The industry’s lobbying is strikingly similar to that of former FTX Chief Executive Officer and current federal inmate Sam Bankman-Fried. Before his company’s collapse and the exposure of the massive fraud lurking just under its surface, Bankman-Fried hobnobbed with congresspeople to pitch his vision for legislation that he claimed would fill regulatory gaps while allowing the crypto industry to flourish. He publicly spent around $40 million on campaign contributions. Later it came out that he had spent closer to $100 million, funneling the difference through “dark money” channels and illegal straw donors.

FTX founder Sam Bankman-Fried. (Mary Altaffer / AP)

Although Bankman-Fried and others in crypto said his lobbying would benefit both the industry and consumer protection, critics worried that his efforts were merely self-serving attempts to pay off lawmakers to elevate FTX’s business interests. In reality, the proposals would have reduced regulatory oversight of crypto firms, in some cases leaving it up to the industry to “self-regulate” or follow self-imposed “standards.” No amount of self-regulation prevented Bankman-Fried from squandering billions of dollars of his customers’ money, which has left millions of people without access to their funds for more than two years now.

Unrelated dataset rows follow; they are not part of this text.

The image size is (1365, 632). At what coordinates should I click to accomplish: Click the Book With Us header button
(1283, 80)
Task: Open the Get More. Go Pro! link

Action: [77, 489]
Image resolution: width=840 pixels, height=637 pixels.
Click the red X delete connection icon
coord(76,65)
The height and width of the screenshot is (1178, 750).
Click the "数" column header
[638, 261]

While the industry has declared itself ready for its mainstream and institutional debut, little has changed to prevent the fraud that’s still rampant within it. Lawmakers who promised to prevent anything like FTX from happening again never passed any legislation to do so. Some of them have since cozied up to the industry and agreed to work to undermine any real protections. And although crypto executives condemned the 2022 events and lamented the damage to their reputation, they’ve opposed new ideas for legislation to increase consumer protections.

It could threaten retirement savings and pension funds, even the broader banking system and economy

Bloomberg

As more institutions turn their eyes to cryptocurrencies, and as surging prices tempt a wave of retail investors to buy in as they hope for huge returns, the stakes have never been higher. Prices could continue to go up, powered by the sugar high of having believers in power continues. But the industry’s massive influence campaign hasn’t changed the fundamental risks or the widespread fraud. Another washout could be more devastating to even more people. It could threaten retirement savings and pension funds, even the broader banking system and economy.

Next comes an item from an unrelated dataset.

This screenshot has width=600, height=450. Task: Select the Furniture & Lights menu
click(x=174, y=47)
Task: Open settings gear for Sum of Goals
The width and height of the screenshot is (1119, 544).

There’s a chance that when that happens, crypto will have grown so enmeshed with the rest of the financial world that a collapse in once-fringe speculative digital assets must be prevented at any cost. Will the industry’s endemic fraud and risk-taking ultimately be backstopped by government bailouts, funded by taxpayers who may themselves have no exposure to crypto assets? It certainly seems that the believers now descending on Washington are closer than ever to their goal of taking over the financial system. At that point, they may be too big to fail.

More stories like this are available on bloomberg.com

©2024 Bloomberg L.P.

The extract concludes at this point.